Aurore

 

 

Dans le vieux cimetière endormi sous les deux,

L’herbe est lourde de pleurs que d’invisibles yeux

Du haut du firmament versent dans les ténèbres.

C’est l’heure où, fatigués de leurs appels funèbres,

Dans les murs ruinés, croulants et pleins de trous,

Par terreur du soleil se cachent les hiboux ;

L’heure où la nuit s’enfuit, emportant dans ses voiles

Au fond du ciel pâli les mourantes étoiles...

L’air est déjà moins noir : mais ce n’est pas le jour.

 

Dans l’ombre transparente, on devine la tour

Du clocher qui, des morts surveillant la demeure,

Hurle aux vivants les glas et leur compte chaque heure,

Cri du Temps qui vieillit, aux seuls vivants jeté,

Car l’heure, chez les morts, s’appelle Éternité.

 

Au bas du cimetière en pente vers l’aurore,

Vaguement entrevu, le hameau dort encore.
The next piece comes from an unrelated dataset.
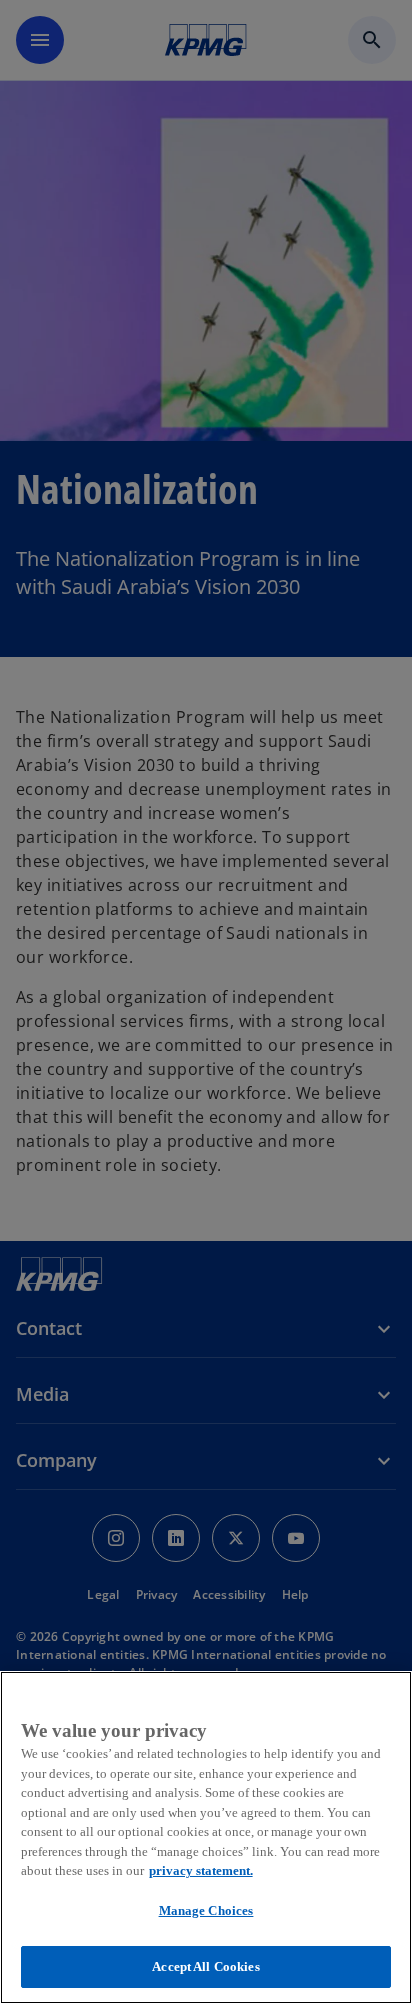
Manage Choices (206, 1910)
Pas un feu, pas un bruit ; ni mouvement, ni voix ;

Silence grandiose au milieu de ces croix.

 

Cependant l’horizon est tout blanc de lumière.

Clocher, maisons, tombeaux, tout sort de l’ombre, et, fière,

La haute voix d’un coq annonçant le soleil

Sonne, comme un clairon, le réveil, le réveil...

Et, comme autant d’échos, d’autres clairons répondent :

Et mille bruits dans l’air passent et se confondent :

Un volet en s’ouvrant grince et bat contre un mur ;

Un verrou crie et geint ; des pas sur le sol dur

Font claquer des sabots en alarmant une oie ;

Un moineau chante ; un bœuf mugit ; un dogue aboie.

Au clocher du cadran quatre coups ont tinté :

Et, soudain, le hameau semble ressuscité.

 

Se réveilleront-ils aussi, les morts que j’aime ?

Les reverrai-je un jour, dans l’azur où Dieu sème,

Énormes grains de feu, les astres flamboyants ?

Comme je voudrais croire avec les vrais croyants,

O mes chers disparus, que nous avons des ailes !

Croire qu’il est un lieu plein de fleurs éternelles

Et d’arbres merveilleux caressés par le vol

D’oiseaux chantant l’amour mieux que le rossignol,

Où tout est pureté, splendeur, joie, harmonie,

Où l’âme à l’âme-sœur reste à jamais unie !

Croire enfin qu’animés par la Divinité,

Nous avons droit, comme elle, à l’immortalité !

 

Et, tandis que je songe, un rayon qui vous dore,

Ô croix ! vous baise au front et vous parle d’aurore.

 

 

 

Paul PIONIS.

 

Paru dans L’Année des poètes en 1893.